-- Directions for this task --
Reproduce the entries that follow verbatim, down to the final line.

(Raw data Opens)

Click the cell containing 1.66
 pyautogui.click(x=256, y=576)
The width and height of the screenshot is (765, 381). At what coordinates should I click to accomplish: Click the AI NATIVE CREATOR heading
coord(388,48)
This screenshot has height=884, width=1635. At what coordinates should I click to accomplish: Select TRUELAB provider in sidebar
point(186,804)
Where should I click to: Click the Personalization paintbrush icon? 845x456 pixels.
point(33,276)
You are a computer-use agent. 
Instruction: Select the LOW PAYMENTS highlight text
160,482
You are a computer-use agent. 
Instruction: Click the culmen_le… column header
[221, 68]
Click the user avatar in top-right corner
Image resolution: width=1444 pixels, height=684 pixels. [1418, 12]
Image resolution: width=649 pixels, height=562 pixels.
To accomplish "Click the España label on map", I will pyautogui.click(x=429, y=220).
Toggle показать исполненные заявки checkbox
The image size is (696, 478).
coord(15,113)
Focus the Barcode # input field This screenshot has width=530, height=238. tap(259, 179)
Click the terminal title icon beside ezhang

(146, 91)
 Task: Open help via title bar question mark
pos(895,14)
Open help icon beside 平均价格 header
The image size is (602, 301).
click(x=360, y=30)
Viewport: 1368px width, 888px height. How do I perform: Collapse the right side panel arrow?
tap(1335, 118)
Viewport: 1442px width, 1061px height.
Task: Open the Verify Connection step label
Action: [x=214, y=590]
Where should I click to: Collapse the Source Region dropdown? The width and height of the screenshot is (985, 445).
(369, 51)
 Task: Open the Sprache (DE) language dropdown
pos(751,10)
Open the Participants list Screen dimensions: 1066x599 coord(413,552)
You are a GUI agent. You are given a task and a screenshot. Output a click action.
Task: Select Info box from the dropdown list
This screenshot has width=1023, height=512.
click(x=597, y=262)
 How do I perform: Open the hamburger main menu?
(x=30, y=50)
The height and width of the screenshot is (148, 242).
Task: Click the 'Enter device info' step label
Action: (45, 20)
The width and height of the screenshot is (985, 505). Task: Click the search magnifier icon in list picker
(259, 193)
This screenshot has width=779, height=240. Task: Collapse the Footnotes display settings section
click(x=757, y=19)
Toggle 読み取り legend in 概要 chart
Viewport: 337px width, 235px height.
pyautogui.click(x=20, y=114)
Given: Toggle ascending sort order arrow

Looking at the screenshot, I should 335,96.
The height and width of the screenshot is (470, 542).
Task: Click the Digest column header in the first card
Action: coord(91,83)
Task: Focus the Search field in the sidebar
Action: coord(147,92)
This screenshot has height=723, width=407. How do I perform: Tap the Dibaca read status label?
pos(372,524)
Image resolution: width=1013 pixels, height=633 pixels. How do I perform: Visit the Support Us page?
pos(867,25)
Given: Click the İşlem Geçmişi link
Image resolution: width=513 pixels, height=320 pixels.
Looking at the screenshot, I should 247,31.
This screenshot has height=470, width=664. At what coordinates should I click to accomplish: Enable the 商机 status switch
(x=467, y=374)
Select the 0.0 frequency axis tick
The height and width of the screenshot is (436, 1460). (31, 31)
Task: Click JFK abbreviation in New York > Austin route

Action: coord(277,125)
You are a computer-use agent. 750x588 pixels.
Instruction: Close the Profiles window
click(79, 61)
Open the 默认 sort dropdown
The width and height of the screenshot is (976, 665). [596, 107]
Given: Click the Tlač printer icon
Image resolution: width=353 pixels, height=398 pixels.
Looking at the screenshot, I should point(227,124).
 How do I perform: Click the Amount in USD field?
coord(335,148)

(Raw data Closes)

-- Written solution --
Click the cell containing 1.66
 pyautogui.click(x=256, y=576)
The width and height of the screenshot is (765, 381). At what coordinates should I click to accomplish: Click the AI NATIVE CREATOR heading
coord(388,48)
This screenshot has height=884, width=1635. At what coordinates should I click to accomplish: Select TRUELAB provider in sidebar
point(186,804)
Where should I click to: Click the Personalization paintbrush icon? 845x456 pixels.
point(33,276)
You are a computer-use agent. 
Instruction: Select the LOW PAYMENTS highlight text
160,482
You are a computer-use agent. 
Instruction: Click the culmen_le… column header
[221, 68]
Click the user avatar in top-right corner
Image resolution: width=1444 pixels, height=684 pixels. [1418, 12]
Image resolution: width=649 pixels, height=562 pixels.
To accomplish "Click the España label on map", I will pyautogui.click(x=429, y=220).
Toggle показать исполненные заявки checkbox
The image size is (696, 478).
coord(15,113)
Focus the Barcode # input field This screenshot has width=530, height=238. tap(259, 179)
Click the terminal title icon beside ezhang

(146, 91)
 Task: Open help via title bar question mark
pos(895,14)
Open help icon beside 平均价格 header
The image size is (602, 301).
click(x=360, y=30)
Viewport: 1368px width, 888px height. How do I perform: Collapse the right side panel arrow?
tap(1335, 118)
Viewport: 1442px width, 1061px height.
Task: Open the Verify Connection step label
Action: [x=214, y=590]
Where should I click to: Collapse the Source Region dropdown? The width and height of the screenshot is (985, 445).
(369, 51)
 Task: Open the Sprache (DE) language dropdown
pos(751,10)
Open the Participants list Screen dimensions: 1066x599 coord(413,552)
You are a GUI agent. You are given a task and a screenshot. Output a click action.
Task: Select Info box from the dropdown list
This screenshot has width=1023, height=512.
click(x=597, y=262)
 How do I perform: Open the hamburger main menu?
(x=30, y=50)
The height and width of the screenshot is (148, 242).
Task: Click the 'Enter device info' step label
Action: (45, 20)
The width and height of the screenshot is (985, 505). Task: Click the search magnifier icon in list picker
(259, 193)
This screenshot has width=779, height=240. Task: Collapse the Footnotes display settings section
click(x=757, y=19)
Toggle 読み取り legend in 概要 chart
Viewport: 337px width, 235px height.
pyautogui.click(x=20, y=114)
Given: Toggle ascending sort order arrow

Looking at the screenshot, I should 335,96.
The height and width of the screenshot is (470, 542).
Task: Click the Digest column header in the first card
Action: coord(91,83)
Task: Focus the Search field in the sidebar
Action: coord(147,92)
This screenshot has height=723, width=407. How do I perform: Tap the Dibaca read status label?
pos(372,524)
Image resolution: width=1013 pixels, height=633 pixels. How do I perform: Visit the Support Us page?
pos(867,25)
Given: Click the İşlem Geçmişi link
Image resolution: width=513 pixels, height=320 pixels.
Looking at the screenshot, I should 247,31.
This screenshot has height=470, width=664. At what coordinates should I click to accomplish: Enable the 商机 status switch
(x=467, y=374)
Select the 0.0 frequency axis tick
The height and width of the screenshot is (436, 1460). (31, 31)
Task: Click JFK abbreviation in New York > Austin route

Action: coord(277,125)
You are a computer-use agent. 750x588 pixels.
Instruction: Close the Profiles window
click(79, 61)
Open the 默认 sort dropdown
The width and height of the screenshot is (976, 665). [596, 107]
Given: Click the Tlač printer icon
Image resolution: width=353 pixels, height=398 pixels.
Looking at the screenshot, I should point(227,124).
 How do I perform: Click the Amount in USD field?
coord(335,148)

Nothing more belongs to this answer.